To see these two, all those years later — altered and affected by time but smarter and more beautiful in so many ways — is a last kiss so passionate you can feel your own cheeks burn. Shandling leaves a note at the end, saying he was “shaking the rest of the day.”

Shandling was the last of that terrible number of three deaths in 24 hours, with White Shadow actor Ken Howard and catcher and sports announcer Joe Garagiola being the others.
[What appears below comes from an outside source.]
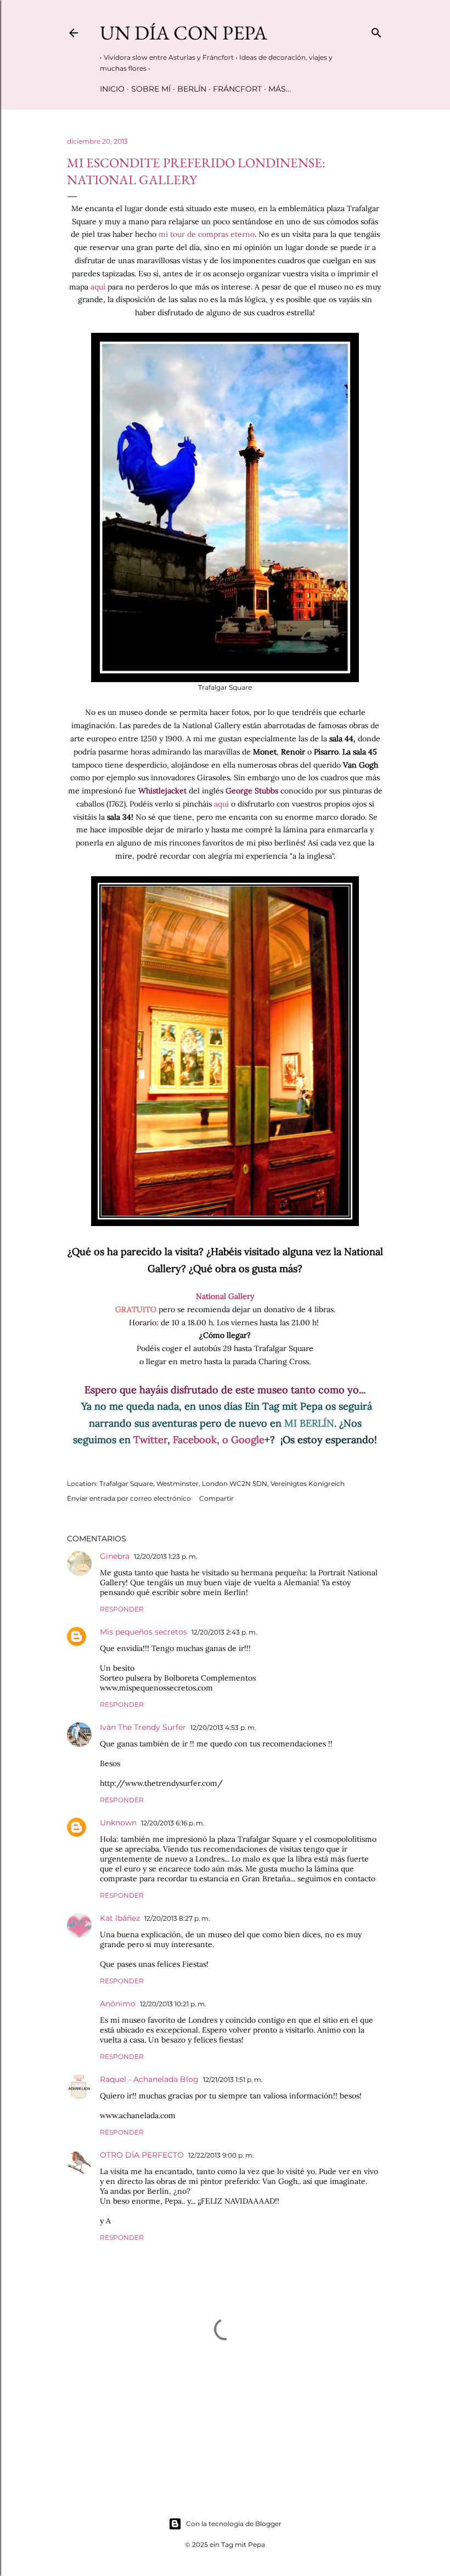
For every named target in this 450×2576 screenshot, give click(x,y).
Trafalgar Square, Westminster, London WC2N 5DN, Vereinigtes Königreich (222, 1483)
There is a sad parade ahead as the icons of sports, TV and music many of us grew up with in the ’60s and ’70s go to the big Hollywood show in the sky.

Shandling’s death, for me, hits harder, first because he was so smart and funny. A typical joke:

“McDonald’s is opening its first kosher restaurant in Israel. It will also be the first McDonald’s to have the Never Happy Meal.”

Beyond the comedy vacuum, what also stings is losing this eccentric life coach, this wry California Buddhist who spoofed his own narcissism yet kept inching along on this impossible journey towards true happiness.

Shandling tells Seinfeld — grieving the jokes more than the joker — that material is only a vehicle to express your soul. That the jokes have no value beyond you expressing yourself spiritually. “It’s why,” he tells us, “you’re on the planet.”

Count to five and say goodnight. As Larry Sanders would say, “No flipping.”